### TESTO PROPOSTO
Gas: allarmismo per costruire i rigassificatori
Progetto off shore a Livorno


Dalla Russia arrivano normalmente in Italia ogni anno circa 27 miliardi di metri cubi di gas, mentre nel periodo gennaio-febbraio ne sono mancati circa 153 milioni, una quantità molto modesta (considerato che le riserve strategiche italiane ammontano a circa 10 miliardi di metri cubi) che non giustifica la campagna allarmistica montata dalla stampa di ogni tendenza. Ma chi ha interesse a creare questo allarmismo?

Tutti coloro che vogliono togliere all'ENI il monopolio del settore: l'Edison (largamente partecipata dai francesi), le spagnole Endesa (sotto OPA che interesserebbe anche all'ENEL) e Gas Natural, la stessa ENEL, l'inglese BP, l'americana Exxon, l'araba QP, i vari consorzi nati fra le ex municipalizzate più forti, ecc.

Berlusconi e il suo governo che grazie all'amico Putin e attraverso un altro suo "amico", tale Mentasti, vorrebbe cercare di commercializzare direttamente in Italia una quota del gas russo:

La stessa Gazprom che vuole più spazio nel mercato italiano ed europeo e per questo è entrata in conflitto con l'ENI della cui mediazione vuol fare a meno.

### CONSEGNA 1
Secondo il testo sul gas, quanto gas arriva normalmente in Italia dalla Russia ogni anno?
Il testo sul gas e i record hanno origini diverse.

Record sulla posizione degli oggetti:
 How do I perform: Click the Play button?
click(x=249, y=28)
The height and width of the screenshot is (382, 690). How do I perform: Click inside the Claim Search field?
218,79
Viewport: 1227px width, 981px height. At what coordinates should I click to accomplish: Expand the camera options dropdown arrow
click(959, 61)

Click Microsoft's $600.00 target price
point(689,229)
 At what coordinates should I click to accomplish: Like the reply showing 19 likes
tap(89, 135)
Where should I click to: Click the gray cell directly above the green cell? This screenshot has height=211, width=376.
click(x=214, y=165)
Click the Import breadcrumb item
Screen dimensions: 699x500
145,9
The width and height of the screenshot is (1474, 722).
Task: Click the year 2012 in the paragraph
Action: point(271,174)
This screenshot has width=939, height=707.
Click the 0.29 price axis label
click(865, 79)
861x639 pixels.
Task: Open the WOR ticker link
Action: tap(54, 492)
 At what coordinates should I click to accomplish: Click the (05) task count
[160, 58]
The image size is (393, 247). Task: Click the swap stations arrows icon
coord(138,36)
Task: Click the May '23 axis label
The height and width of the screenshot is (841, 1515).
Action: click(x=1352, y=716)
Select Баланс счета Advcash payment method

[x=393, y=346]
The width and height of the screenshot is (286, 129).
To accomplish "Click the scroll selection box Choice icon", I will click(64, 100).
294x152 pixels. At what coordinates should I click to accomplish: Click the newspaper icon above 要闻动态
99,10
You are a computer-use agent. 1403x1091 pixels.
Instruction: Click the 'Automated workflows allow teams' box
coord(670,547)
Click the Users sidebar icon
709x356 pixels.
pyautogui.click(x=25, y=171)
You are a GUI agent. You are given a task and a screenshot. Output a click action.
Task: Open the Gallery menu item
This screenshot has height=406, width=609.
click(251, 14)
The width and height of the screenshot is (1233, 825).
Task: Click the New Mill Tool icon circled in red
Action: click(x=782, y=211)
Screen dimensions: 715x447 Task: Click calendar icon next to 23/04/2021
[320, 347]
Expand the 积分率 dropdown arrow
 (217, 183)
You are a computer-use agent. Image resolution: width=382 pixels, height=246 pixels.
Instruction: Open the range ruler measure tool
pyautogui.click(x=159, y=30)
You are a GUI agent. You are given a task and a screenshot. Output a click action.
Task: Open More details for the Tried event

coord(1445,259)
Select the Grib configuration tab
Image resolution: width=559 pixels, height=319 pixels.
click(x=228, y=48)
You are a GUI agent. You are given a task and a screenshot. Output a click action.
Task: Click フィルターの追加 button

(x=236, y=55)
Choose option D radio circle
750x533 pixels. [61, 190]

### CONSEGNA 2
Ricopia dai record, senza cambiare nulla, le righe comprese tra quella che contiene "At what coordinates should I click to accomplish: Click the (05)" e quella che contiene "pyautogui.click(x=25, y=171)", entrambe incluse.

### SOLUZIONE 1
Circa 27 miliardi di metri cubi.

### SOLUZIONE 2
 At what coordinates should I click to accomplish: Click the (05) task count
[160, 58]
The image size is (393, 247). Task: Click the swap stations arrows icon
coord(138,36)
Task: Click the May '23 axis label
The height and width of the screenshot is (841, 1515).
Action: click(x=1352, y=716)
Select Баланс счета Advcash payment method

[x=393, y=346]
The width and height of the screenshot is (286, 129).
To accomplish "Click the scroll selection box Choice icon", I will click(64, 100).
294x152 pixels. At what coordinates should I click to accomplish: Click the newspaper icon above 要闻动态
99,10
You are a computer-use agent. 1403x1091 pixels.
Instruction: Click the 'Automated workflows allow teams' box
coord(670,547)
Click the Users sidebar icon
709x356 pixels.
pyautogui.click(x=25, y=171)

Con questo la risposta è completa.